I don't know what to say. I guess what I feed my fish gives me the great results with how well my fishes' health are, because I really do nothing special, besides a high quality diet variety and over filtration. I overstock (heavily) and slack on my water changes, you would think my fish would be in poor condition, but my nitrogen levels always at safe levels.

Just speaking my experience. Your's may differ greatly. Especially since you do live in different area/climate. Maybe if the tank stays too low for too long, you might have problems.

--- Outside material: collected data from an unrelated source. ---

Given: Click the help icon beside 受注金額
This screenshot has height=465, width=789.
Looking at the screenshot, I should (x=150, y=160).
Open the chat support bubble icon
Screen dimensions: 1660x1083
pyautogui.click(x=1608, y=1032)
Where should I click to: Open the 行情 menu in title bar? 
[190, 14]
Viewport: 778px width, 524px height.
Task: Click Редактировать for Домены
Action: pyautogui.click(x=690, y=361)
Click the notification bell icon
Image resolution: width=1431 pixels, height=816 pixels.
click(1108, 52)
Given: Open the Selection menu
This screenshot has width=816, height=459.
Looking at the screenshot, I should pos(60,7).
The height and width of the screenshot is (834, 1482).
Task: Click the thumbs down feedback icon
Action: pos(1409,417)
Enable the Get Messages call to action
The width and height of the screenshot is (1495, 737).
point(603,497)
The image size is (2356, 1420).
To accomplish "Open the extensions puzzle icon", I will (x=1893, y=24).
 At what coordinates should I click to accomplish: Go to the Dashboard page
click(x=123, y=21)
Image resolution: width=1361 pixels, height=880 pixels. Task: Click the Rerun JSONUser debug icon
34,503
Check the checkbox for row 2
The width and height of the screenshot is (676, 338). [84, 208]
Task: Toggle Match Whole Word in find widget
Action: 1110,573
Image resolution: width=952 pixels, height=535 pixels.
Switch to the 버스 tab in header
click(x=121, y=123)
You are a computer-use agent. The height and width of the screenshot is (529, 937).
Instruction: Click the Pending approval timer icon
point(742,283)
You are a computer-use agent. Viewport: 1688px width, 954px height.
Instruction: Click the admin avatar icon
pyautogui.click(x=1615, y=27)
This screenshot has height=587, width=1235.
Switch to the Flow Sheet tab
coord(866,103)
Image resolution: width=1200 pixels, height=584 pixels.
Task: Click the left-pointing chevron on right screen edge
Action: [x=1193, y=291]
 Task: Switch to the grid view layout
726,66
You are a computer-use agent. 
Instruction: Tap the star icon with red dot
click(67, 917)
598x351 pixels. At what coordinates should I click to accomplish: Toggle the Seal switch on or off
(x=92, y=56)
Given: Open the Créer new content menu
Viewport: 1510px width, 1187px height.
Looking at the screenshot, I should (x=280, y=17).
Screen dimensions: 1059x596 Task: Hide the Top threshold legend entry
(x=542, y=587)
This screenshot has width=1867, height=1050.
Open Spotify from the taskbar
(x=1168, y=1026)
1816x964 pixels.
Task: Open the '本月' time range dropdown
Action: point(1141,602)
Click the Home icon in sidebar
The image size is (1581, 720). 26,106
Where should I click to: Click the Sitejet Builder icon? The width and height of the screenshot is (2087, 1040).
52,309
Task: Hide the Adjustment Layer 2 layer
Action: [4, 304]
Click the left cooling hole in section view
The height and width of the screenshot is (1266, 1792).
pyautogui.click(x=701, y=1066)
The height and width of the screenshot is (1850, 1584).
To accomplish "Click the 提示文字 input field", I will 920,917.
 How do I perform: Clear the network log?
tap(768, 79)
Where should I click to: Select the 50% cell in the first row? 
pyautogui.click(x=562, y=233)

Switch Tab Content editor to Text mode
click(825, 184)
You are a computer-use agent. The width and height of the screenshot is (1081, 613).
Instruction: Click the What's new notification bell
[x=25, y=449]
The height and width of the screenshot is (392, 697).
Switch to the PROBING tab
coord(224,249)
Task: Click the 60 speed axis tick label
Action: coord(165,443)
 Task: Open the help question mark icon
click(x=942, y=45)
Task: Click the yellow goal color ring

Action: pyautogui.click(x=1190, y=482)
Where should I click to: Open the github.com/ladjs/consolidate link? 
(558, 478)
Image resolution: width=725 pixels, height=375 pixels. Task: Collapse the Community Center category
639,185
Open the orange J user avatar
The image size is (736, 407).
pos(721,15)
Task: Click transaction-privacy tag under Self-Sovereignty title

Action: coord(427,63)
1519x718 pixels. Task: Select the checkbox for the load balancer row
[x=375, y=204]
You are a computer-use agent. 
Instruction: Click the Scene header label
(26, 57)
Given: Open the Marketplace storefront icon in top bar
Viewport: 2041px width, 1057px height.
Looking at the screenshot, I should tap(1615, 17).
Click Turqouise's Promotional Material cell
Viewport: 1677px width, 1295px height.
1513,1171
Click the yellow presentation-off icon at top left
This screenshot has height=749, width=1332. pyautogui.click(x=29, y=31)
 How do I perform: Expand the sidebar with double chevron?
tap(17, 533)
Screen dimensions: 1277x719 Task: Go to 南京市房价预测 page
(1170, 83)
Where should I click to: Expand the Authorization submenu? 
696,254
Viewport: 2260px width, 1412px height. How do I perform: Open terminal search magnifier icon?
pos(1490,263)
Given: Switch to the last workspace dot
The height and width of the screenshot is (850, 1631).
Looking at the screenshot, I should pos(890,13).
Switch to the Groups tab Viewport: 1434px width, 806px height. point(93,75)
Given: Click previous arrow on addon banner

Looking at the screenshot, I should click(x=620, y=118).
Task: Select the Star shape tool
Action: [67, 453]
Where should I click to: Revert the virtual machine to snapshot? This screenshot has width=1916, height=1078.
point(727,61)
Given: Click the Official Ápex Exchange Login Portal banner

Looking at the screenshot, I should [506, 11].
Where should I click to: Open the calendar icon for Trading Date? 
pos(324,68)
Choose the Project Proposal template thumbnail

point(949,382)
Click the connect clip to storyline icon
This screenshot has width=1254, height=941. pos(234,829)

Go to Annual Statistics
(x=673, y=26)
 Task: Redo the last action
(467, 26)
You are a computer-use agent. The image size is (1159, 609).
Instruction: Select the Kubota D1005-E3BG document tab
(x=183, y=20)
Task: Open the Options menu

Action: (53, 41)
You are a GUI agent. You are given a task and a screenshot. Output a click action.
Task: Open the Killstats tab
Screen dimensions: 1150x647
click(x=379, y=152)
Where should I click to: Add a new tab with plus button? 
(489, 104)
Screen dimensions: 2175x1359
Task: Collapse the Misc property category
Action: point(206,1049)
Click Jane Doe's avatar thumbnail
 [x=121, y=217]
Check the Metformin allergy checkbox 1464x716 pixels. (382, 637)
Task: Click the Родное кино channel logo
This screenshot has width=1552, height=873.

But if you want to keep cardinals properly, why not just dish out the $25 or so to get a heater? If you have a bunch of tanks, get a room heater. If the fish do die from being too cold, you would be "wasting money" on the dead fish and should have just spent the money for a heater. Get a Eheim Jager heater, they are definitely worth the cost and last a looooonnnnggg time (I have one over a 12 years old!).

Even though I have kept them in unheated tanks with no issues (I do care for my fish and observe them very closely, if I felt they were in poor health I would surely make changes to better their health), I still would not recommend getting them/keeping them in improper conditions. If you want a small cold water fish, get mountain minnows (they like colder water, so winter is fine, but preferred range isn't in the tropical temps, so too hot during summer may not be so great).


----------



## TheSnipe (Nov 23, 2015)

Cardinal tetra (Paracheirodon axelrodi) is restricted to clear and black water habitats in Brazil's upper Rio ***** and middle Orinoco in Colombia and Venezuela. Average water temperature ranges from 73° to 79°F. Room temperature? Doesn't seem like a good idea to me.


----------